When thinking of English fantasy today, one may be forgiven for starting with Tolkien. The reach of Bilbo and Frodo has been long and glorious, not just throughout Middle-earth, but also throughout popular culture. However, before Tolkien turned over that fateful student paper and started to write, there existed another world of English fantasy: a stranger and darker world. This was the world of Lord Dunsany, of Lewis Carroll, and of C S Lewis. There, the elves were mischievous, not noble. Deals made were never as they seemed. Ordinary folk made their way there every now and again, as the lands of faerie themselves were always just a short walk from the fields we know.

In The Willow by Your Side, Peter Haynes takes us on a welcome-back trip to these magical paths. But as you might expect, the experience is not an exercise in nostalgia. Modern sensibilities and today’s harder edges intrude into the lands of the faerie. While the book follows a boy (name unknown) on his quest to find his lost sister in the 1930s, this story was not written by Enid Blyton. There are no faraway trees in the woods, but rather a magical lake where the children run to escape a father half-mad with PTSD. This lends the fairy-tale aspect of the story a new, refreshing angle.

So, the boy’s sister has gone missing. Suspicion falls on the father, who only the week before severely wounded her with a pitchfork whilst in a rage. The father is arrested, and this sets the boy off on his quest across the lake to bring his sister back.

The narrative is delivered in the first person and takes the form of the boy’s inner dialogue as he talks to his missing sister.
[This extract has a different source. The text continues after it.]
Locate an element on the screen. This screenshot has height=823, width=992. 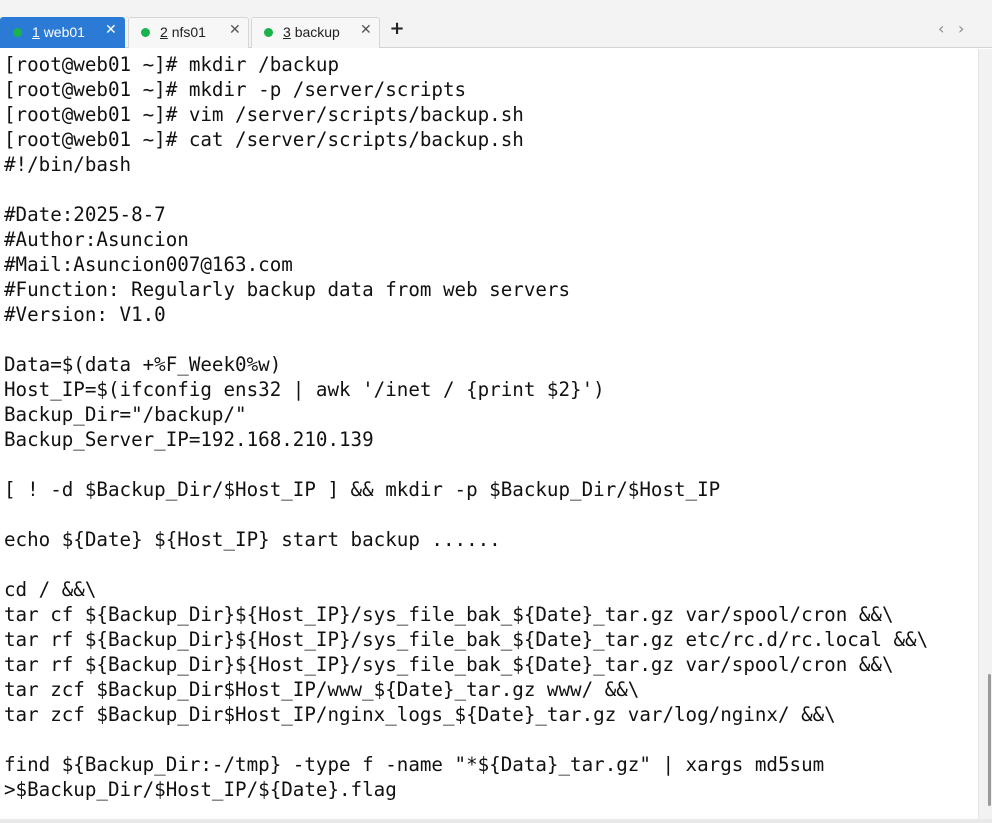
tab-label: 3 backup is located at coordinates (312, 32).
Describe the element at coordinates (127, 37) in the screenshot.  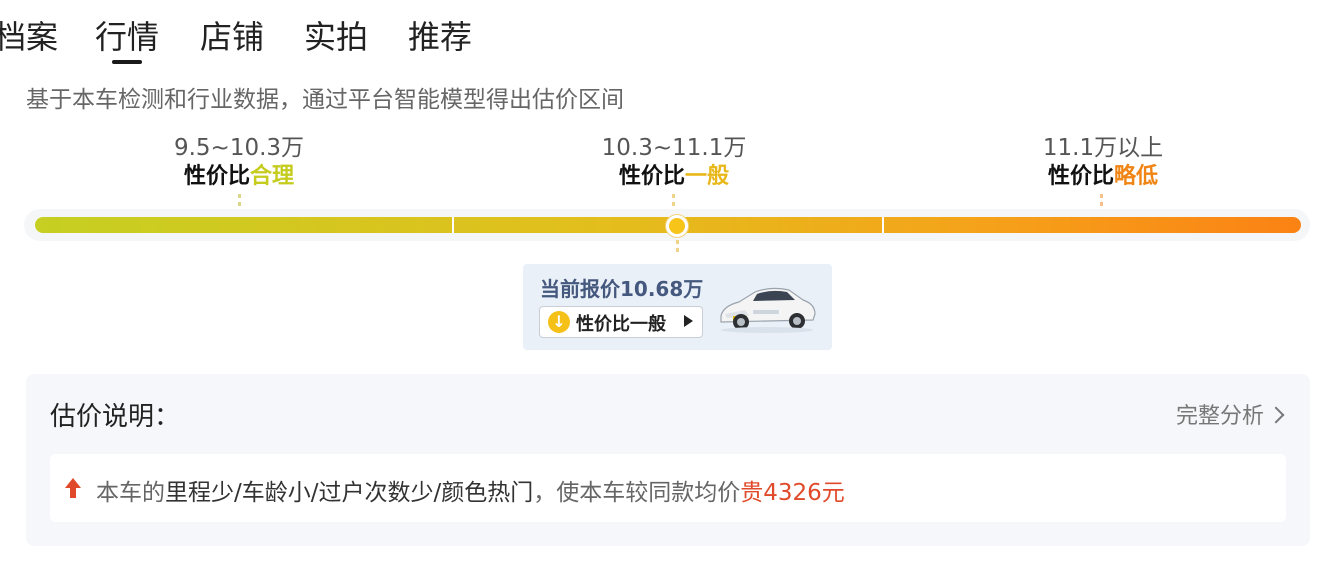
I see `tab-market: 行情` at that location.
While this style allows us to get to know the boy intimately, it gives every scene a sense of passiveness, as we only see what happens to the boy. The reader is not left to figure anything out on their own, but rather learns everything through the protagonist’s senses. Although this allows us to know his intimate thoughts, it also frustrates, as the reader is forced to view the story through an unreliable narrator. While it is a change from the textbook fairy-tale third person narrative, it prevents us from seeing the ‘big picture’.
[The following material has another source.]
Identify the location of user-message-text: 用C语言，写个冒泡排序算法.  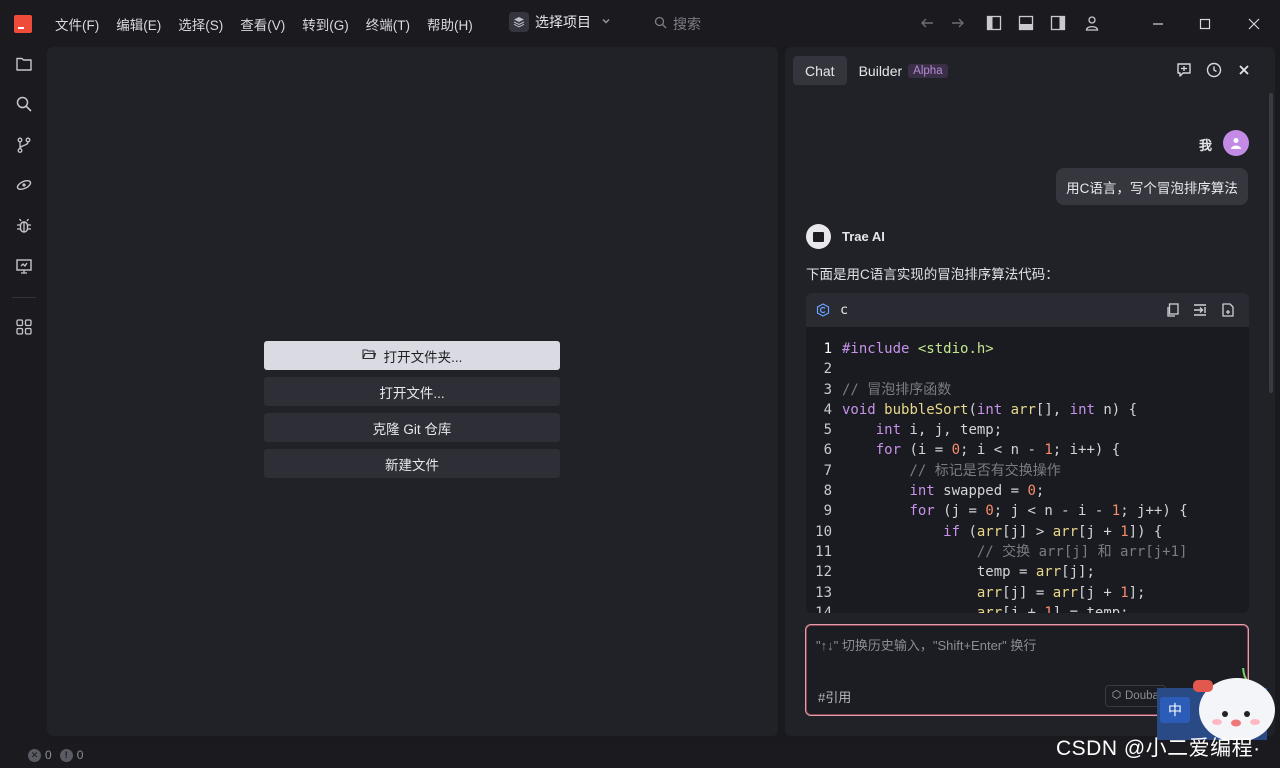
(1152, 188).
There are two stories told in this novel, running concurrently. The prime narrative is the boy’s quest over the lake to rescue his sister. The secondary narrative shows us the events of the weeks immediately preceding the girl’s disappearance, as the children’s father descends further into madness. The twin-narrative structure is fun, but the closeness in time of the two stories (with the first ending only a day or so before the other starts) does not allow us to see any change in the boy’s character over time. The story leading up to the girl’s disappearance has life-altering consequences for the boy, but when we meet him at the beginning of the novel (starting the prime, later narrative) we do not see any evidence of this change.

Overall, however, this issue is minor, as it only becomes apparent at the end of the book. The story moves at a pace well suited to the subject matter, and the reader is never bored. The author shows the boy’s sense of wonder, fear, and his frailty well, and nameless though he forever remains he becomes indelibly etched in the reader’s consciousness.

The best part of the novel, though, is the author’s use of prose. The language used by the boy in his internal thoughts is gorgeous, with wonderful turns of phrase that make it a joy to read. Occasionally however, it seems older and wiser than the internal dialogue of a twelve-year-old. A genuine sense of ‘Englishness’ an Anglophilia pervades the book, and it is clear the author understood his subject well.

On the whole, The Willow by Your Side is a capable addition to the ranks of English fantasy, and should delight readers of Lord Dunsany, Hope Mirrlees, and C S Lewis.